Why does my vial have a vacuum when I insert the needle? Lyophilized vials are sealed under vacuum to prevent oxidation. The vacuum is normal. Injecting air before drawing water equalizes the pressure and makes drawing easier.
Sources
- Chen L et al. Microbial contamination rates in patient-reconstituted peptide therapeutics. Journal of Pharmaceutical Sciences. 2023;112(4):1087-1094.
- Schwartz DE et al. Stability of tirzepatide in aqueous solution: temperature and pH dependence. Pharmaceutical Research. 2022;39(8):1923-1931.
- Torres MJ et al.

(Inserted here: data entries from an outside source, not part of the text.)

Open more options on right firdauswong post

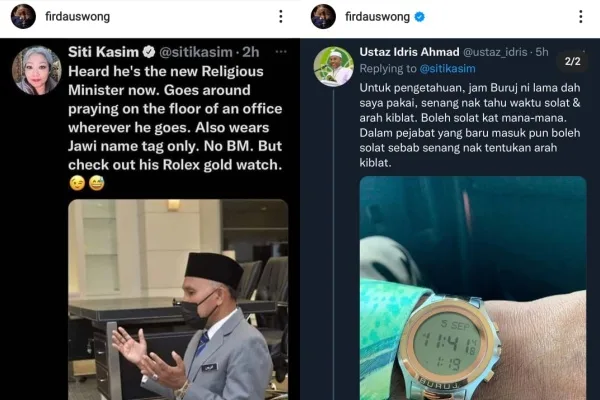click(x=581, y=17)
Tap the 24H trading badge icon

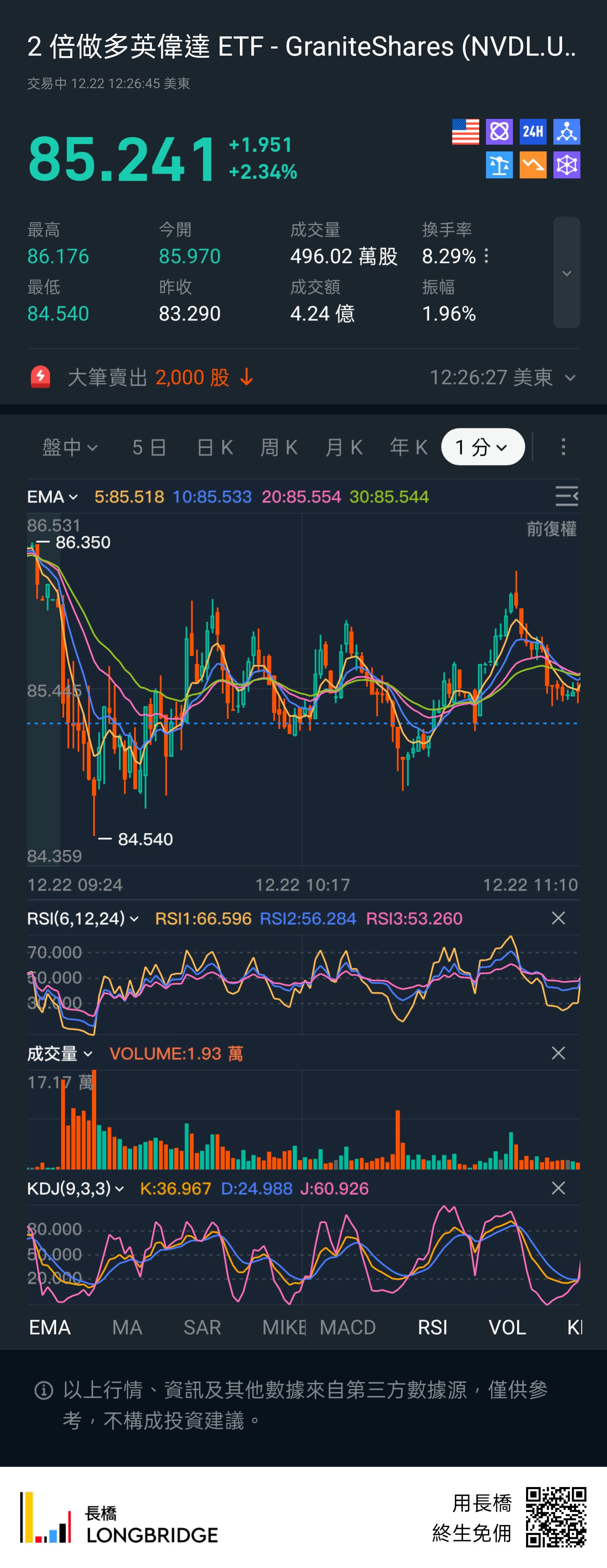(x=533, y=132)
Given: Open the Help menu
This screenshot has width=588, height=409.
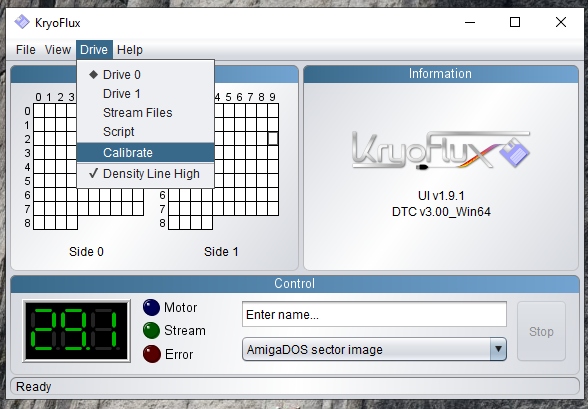Looking at the screenshot, I should tap(130, 49).
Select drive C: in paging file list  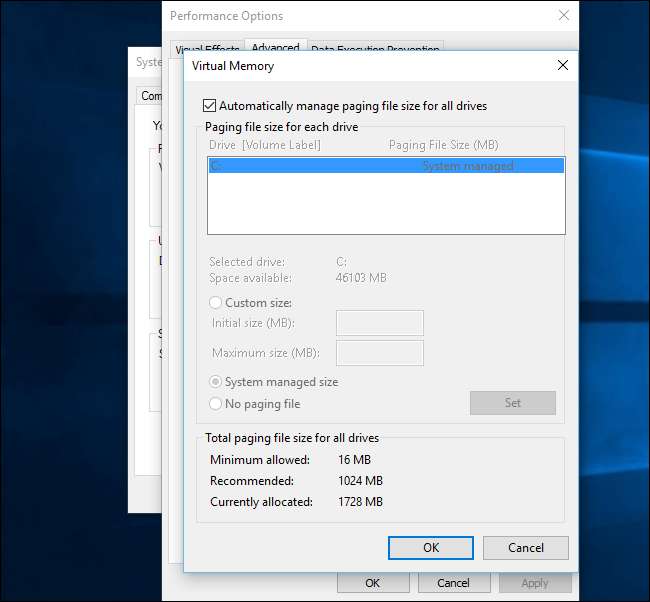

Visual acuity and medication preparation errors in patients with diabetes. Diabetes Technology & Therapeutics. 2021;23(9):634-641.
- United States Pharmacopeia. Chapter 797: Pharmaceutical Compounding - Sterile Preparations. USP 44-NF 39. 2021.
- Frias JP et al. Tirzepatide versus semaglutide once weekly in patients with type 2 diabetes (SURPASS-2). New England Journal of Medicine. 2021;385(6):503-515.
- Jastreboff AM et al. Tirzepatide once weekly for the treatment of obesity. New England Journal of Medicine. 2022;387(3):205-216.
- Nauck MA et al. GIP and GLP-1 receptor agonists in the treatment of type 2 diabetes and obesity. Diabetes, Obesity and Metabolism. 2023;25(Suppl 1):29-38.
- Garvey WT et al. Two-year effects of tirzepatide on glycemic control and body weight. Diabetes Care. 2023;46(4):819-827.
- American Society of Health-System Pharmacists. ASHP guidelines on compounding sterile preparations. American Journal of Health-System Pharmacy. 2022;79(14):1144-1195.
- Rosenstock J et al. Efficacy and safety of tirzepatide: a systematic review and meta-analysis. Lancet Diabetes & Endocrinology. 2023;11(2):109-121.
- Wilson JM et al. Peptide stability in multi-dose vials: impact of preservative concentration and storage conditions. Journal of Pharmaceutical and Biomedical Analysis. 2022;215:114736.